# EXERCISE AIM:
Write out the part of the data that opens with the line containing "Viewport: 720px width, 540px" and closes with the line containing "pyautogui.click(x=1032, y=217)", keeping both of those lines and copying every line unchanged.

○ ○ ○ ○ ○

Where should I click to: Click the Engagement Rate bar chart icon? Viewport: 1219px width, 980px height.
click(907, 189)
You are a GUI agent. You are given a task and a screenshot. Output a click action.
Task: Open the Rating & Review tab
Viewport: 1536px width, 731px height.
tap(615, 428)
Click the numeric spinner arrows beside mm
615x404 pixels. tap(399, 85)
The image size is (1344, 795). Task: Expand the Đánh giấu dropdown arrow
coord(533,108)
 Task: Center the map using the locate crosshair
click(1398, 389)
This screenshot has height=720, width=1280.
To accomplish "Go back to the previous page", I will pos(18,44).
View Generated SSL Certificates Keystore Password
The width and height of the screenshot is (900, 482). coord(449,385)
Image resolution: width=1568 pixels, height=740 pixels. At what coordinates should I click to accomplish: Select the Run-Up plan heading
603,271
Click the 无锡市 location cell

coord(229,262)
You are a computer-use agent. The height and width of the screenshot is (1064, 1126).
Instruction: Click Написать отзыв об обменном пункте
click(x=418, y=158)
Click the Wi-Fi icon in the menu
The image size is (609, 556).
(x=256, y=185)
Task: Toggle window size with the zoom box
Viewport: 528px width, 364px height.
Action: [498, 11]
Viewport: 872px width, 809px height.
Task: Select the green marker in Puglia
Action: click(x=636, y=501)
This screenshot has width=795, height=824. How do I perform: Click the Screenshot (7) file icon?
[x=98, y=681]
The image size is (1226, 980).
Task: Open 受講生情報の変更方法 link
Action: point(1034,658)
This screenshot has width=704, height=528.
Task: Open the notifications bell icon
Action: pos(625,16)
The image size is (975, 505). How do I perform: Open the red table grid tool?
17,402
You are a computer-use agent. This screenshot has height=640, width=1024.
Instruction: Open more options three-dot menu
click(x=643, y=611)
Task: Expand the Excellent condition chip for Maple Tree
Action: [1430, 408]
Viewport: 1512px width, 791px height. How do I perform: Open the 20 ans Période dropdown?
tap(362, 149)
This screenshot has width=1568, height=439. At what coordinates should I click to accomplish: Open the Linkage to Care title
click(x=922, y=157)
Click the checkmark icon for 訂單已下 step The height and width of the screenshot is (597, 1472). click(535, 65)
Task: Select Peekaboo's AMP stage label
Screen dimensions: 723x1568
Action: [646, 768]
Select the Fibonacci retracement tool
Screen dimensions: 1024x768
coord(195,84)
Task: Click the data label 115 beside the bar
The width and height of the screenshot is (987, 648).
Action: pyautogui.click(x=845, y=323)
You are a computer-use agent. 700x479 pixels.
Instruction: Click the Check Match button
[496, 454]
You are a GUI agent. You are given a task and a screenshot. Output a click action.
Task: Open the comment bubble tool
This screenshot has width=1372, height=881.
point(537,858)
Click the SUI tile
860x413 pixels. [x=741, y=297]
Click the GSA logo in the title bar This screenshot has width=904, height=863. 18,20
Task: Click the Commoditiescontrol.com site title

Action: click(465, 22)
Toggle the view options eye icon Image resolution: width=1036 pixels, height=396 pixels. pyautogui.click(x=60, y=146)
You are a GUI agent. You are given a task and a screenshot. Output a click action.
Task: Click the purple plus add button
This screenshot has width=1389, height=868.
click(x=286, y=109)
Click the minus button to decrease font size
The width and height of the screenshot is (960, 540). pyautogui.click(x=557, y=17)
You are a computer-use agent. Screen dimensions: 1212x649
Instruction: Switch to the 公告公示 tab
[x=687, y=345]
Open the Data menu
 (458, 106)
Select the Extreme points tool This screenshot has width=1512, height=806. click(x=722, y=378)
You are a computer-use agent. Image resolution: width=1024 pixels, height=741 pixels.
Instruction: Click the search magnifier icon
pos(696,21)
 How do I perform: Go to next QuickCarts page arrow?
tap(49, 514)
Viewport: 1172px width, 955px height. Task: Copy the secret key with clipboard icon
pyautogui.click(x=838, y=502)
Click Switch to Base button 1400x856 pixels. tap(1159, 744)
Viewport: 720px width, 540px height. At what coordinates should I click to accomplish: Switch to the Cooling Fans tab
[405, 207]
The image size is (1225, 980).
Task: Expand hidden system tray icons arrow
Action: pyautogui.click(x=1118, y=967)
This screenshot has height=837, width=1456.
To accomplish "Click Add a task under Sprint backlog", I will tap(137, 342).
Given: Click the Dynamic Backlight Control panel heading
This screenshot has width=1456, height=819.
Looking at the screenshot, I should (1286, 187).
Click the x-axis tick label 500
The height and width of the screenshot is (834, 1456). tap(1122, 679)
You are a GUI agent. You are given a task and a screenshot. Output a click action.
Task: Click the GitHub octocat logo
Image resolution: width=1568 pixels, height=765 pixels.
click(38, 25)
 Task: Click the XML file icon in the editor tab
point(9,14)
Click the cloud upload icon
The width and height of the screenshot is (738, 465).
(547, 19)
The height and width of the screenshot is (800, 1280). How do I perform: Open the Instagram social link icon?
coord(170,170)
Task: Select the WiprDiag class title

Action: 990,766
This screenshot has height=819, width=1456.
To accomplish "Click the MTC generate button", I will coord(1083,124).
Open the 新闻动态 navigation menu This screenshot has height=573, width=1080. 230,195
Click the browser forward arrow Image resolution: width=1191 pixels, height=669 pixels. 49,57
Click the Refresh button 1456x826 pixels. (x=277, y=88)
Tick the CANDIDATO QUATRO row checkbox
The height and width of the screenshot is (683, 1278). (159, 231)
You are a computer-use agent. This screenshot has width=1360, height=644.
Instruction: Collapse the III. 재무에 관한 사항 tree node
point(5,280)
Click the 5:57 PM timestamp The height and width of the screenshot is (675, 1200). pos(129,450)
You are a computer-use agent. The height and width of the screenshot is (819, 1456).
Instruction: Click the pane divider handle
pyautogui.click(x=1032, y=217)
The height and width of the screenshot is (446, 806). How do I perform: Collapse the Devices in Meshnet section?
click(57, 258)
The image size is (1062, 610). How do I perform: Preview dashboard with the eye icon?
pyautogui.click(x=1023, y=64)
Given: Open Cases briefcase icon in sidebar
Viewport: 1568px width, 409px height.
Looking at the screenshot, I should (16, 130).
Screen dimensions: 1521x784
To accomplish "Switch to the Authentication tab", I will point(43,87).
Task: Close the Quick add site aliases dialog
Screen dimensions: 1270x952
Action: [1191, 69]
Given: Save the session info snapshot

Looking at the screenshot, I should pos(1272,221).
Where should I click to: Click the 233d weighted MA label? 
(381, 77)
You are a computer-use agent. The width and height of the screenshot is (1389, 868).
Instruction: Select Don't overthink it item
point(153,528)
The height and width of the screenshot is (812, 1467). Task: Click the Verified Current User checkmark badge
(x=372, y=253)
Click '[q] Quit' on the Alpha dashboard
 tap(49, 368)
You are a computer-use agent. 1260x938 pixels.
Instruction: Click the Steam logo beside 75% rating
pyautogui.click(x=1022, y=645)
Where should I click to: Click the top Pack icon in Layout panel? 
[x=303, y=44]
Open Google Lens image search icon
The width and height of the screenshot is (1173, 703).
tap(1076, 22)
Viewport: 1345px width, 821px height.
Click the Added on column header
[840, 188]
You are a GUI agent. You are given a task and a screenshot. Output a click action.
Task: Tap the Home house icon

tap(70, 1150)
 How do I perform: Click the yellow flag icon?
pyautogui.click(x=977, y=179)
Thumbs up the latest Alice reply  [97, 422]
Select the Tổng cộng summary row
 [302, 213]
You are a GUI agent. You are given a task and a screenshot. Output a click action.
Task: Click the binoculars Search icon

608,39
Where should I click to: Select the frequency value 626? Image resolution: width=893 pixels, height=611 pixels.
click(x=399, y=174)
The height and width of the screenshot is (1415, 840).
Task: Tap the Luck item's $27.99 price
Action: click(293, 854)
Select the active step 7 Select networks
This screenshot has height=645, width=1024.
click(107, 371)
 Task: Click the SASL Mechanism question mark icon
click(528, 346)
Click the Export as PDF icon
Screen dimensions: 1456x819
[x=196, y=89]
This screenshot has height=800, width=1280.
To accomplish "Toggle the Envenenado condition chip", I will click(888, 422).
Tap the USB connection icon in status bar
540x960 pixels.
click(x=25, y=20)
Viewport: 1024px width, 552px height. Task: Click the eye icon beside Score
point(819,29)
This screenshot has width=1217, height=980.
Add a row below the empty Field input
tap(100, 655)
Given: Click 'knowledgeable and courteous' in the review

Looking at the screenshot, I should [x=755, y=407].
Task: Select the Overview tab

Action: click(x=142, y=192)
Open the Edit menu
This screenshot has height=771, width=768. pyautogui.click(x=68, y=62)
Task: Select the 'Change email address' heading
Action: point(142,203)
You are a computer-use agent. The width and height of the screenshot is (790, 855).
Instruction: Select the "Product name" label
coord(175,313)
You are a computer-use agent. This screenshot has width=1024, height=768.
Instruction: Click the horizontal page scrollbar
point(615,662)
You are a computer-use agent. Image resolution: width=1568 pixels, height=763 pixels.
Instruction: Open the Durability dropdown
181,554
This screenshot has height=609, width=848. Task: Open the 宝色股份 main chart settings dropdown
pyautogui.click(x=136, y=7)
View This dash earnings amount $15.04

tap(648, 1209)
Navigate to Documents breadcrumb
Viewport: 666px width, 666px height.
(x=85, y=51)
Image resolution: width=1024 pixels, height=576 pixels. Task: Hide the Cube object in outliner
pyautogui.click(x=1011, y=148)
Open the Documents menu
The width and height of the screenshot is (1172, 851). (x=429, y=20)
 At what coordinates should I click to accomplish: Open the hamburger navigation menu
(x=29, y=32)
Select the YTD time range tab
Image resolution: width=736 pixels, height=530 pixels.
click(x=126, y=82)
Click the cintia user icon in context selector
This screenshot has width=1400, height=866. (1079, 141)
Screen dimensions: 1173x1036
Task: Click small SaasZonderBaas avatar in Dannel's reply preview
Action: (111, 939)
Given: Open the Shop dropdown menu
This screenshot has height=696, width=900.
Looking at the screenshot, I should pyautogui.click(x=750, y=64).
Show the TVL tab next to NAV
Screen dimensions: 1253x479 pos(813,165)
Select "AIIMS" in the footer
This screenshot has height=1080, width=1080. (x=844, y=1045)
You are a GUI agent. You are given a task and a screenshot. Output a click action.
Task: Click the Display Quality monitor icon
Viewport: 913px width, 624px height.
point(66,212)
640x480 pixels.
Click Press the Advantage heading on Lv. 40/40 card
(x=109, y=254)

○ ○ ○ ○ ○

# WRITTEN SOLUTION:
Viewport: 720px width, 540px height. At what coordinates should I click to accomplish: Switch to the Cooling Fans tab
[405, 207]
The image size is (1225, 980).
Task: Expand hidden system tray icons arrow
Action: pyautogui.click(x=1118, y=967)
This screenshot has height=837, width=1456.
To accomplish "Click Add a task under Sprint backlog", I will tap(137, 342).
Given: Click the Dynamic Backlight Control panel heading
This screenshot has width=1456, height=819.
Looking at the screenshot, I should (1286, 187).
Click the x-axis tick label 500
The height and width of the screenshot is (834, 1456). tap(1122, 679)
You are a GUI agent. You are given a task and a screenshot. Output a click action.
Task: Click the GitHub octocat logo
Image resolution: width=1568 pixels, height=765 pixels.
click(38, 25)
 Task: Click the XML file icon in the editor tab
point(9,14)
Click the cloud upload icon
The width and height of the screenshot is (738, 465).
(547, 19)
The height and width of the screenshot is (800, 1280). How do I perform: Open the Instagram social link icon?
coord(170,170)
Task: Select the WiprDiag class title

Action: 990,766
This screenshot has height=819, width=1456.
To accomplish "Click the MTC generate button", I will coord(1083,124).
Open the 新闻动态 navigation menu This screenshot has height=573, width=1080. 230,195
Click the browser forward arrow Image resolution: width=1191 pixels, height=669 pixels. 49,57
Click the Refresh button 1456x826 pixels. (x=277, y=88)
Tick the CANDIDATO QUATRO row checkbox
The height and width of the screenshot is (683, 1278). (159, 231)
You are a computer-use agent. This screenshot has width=1360, height=644.
Instruction: Collapse the III. 재무에 관한 사항 tree node
point(5,280)
Click the 5:57 PM timestamp The height and width of the screenshot is (675, 1200). pos(129,450)
You are a computer-use agent. The height and width of the screenshot is (819, 1456).
Instruction: Click the pane divider handle
pyautogui.click(x=1032, y=217)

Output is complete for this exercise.